Masi, storico dell’arte di primissimo piano nel nostro Paese, è il Segretario generale della Dante Alighieri, quindi emblematicamente legato ai tre grandi che il libro celebra. Parlano, questi sommi maestri e Masi ce ne parla. Giotto ha superato il suo maestro Cimabue ma lo rispetterà per tutta la vita. Concepirà la genesi delle storie francescane nella Basilica superiore di Assisi, affrescherà la Cappella degli Scrovegni a Padova, farà opere eccelse a Milano e a Napoli ma tutto è perduto, lavorerà al campanile di Santa Reparata come architetto, scultore, disegnatore.
Alla sua morte sarà consegnato alla storia quale supremo iniziato. Merito notevole di Masi è averne delineato la vicenda senza retorica e senza soprassalti temporali. Sembra di poter conversare con lui, conscio del suo immenso valore, infaticabile battutista, orgoglioso del dominio assoluto del mestiere ma profondamente immerso nella dialettica intellettuale del suo tempo, tra i Fedeli d’ Amore e la progressiva scoperta della dimensione tecnico- scientifica dell’arte pittorica.
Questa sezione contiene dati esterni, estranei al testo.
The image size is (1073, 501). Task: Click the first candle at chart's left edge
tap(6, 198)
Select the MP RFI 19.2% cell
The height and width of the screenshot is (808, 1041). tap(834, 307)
Il miniatore Oderisi da Gubbio incontra Dante in Purgatorio, nel giro dei Superbi che camminano piegati sotto il peso di pesanti pietre. Oderisi impartisce a Dante una lezione sull’umiltà, dimostrandosi pentito delle sue cattive attitudini in vita: «Credette Cimabue ne la pittura/ tener lo campo e ora ha Giotto il grido/ sì che la fama di colui è scura». Masi dubita che Dante fosse così sincero e affettuoso verso Giotto nello scrivere quei versi nel momento dei primi trionfi del pittore a Padova. Mai esaltare troppo chi ha tanto successo da farci ombra nel nostro stesso mestiere!